According to the railway operator, TSB chairwoman Kathy Fox's statement in a media conference on October 31 that six per cent of human-caused rail incidents may have involved fatigue is "not supported by facts", CP said.

"We would welcome the chance to meet with the chairwoman and Transport Canada to provide the context and detail necessary to dispel any misconceptions that continue to distort conversations over this crucial issue, and to lend our support in implementing important change," CP president and COO Keith Creel said in a company statement.

"It is well past time we moved the discussion of work, rest and time-off choices for locomotive engineers and conductors beyond emotional and deceptive rhetoric into the arena of fact.
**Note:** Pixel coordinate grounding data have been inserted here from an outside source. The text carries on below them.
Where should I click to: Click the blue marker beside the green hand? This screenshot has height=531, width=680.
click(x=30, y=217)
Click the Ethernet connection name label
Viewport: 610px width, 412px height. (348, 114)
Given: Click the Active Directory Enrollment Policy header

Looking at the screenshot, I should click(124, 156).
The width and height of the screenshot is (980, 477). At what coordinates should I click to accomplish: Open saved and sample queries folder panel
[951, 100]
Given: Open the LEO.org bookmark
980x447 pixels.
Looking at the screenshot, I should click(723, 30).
CP will, at any time, discuss the facts around work and rest with the TSB, Transport Canada and the Teamsters Canada Rail Conference (TCRC) leadership and we are happy to do so in a public forum."

Contrary to claims by the TCRC and others, CP said it "has fought hard to put the issue of predictable scheduling and better work/life balance for locomotive engineers and conductors on the negotiation table, but has been thwarted at every turn."
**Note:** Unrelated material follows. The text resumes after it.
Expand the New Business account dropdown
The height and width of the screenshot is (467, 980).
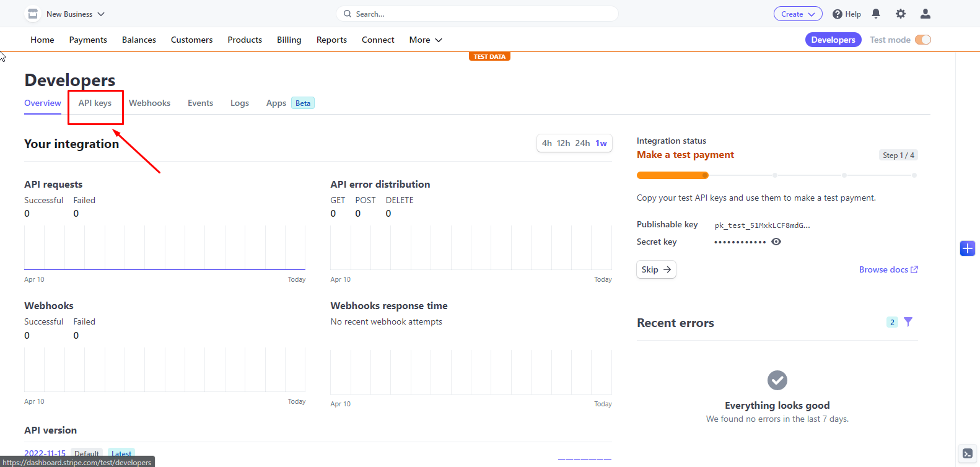pyautogui.click(x=101, y=14)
The railway operator said it continues to take a leadership position in moving employees to a new, better scheduling model, including requesting regulatory change from Transport Canada to move away from the current and outdated regulation that allows engineers and conductors, at their discretion, to work up to 18 hours within a 24-hour period.

"This is an issue of choice: choice for our engineers and conductors; choice for their union leadership; and choice for Transport Canada, who can help bring about meaningful change for the benefit of public safety and hardworking railroaders," Mr Creel said.

"It is easy for both the TSB and TCRC to highlight problems, but we remain focussed on meaningful solutions and meaningful change," he said.

According to CP, during labour negotiations with the TCRC, the railway operator sought "predictable work and mandatory time-off schedules for train crews. The union, who demanded optional time-off schedules again at the individual employees?discretion, and then led employees to a strike in 2015, rejected this proposal. In 2015, 93 per cent of CP's train crews worked fewer than 10 hours; the majority worked fewer than eight hours," the company statement said.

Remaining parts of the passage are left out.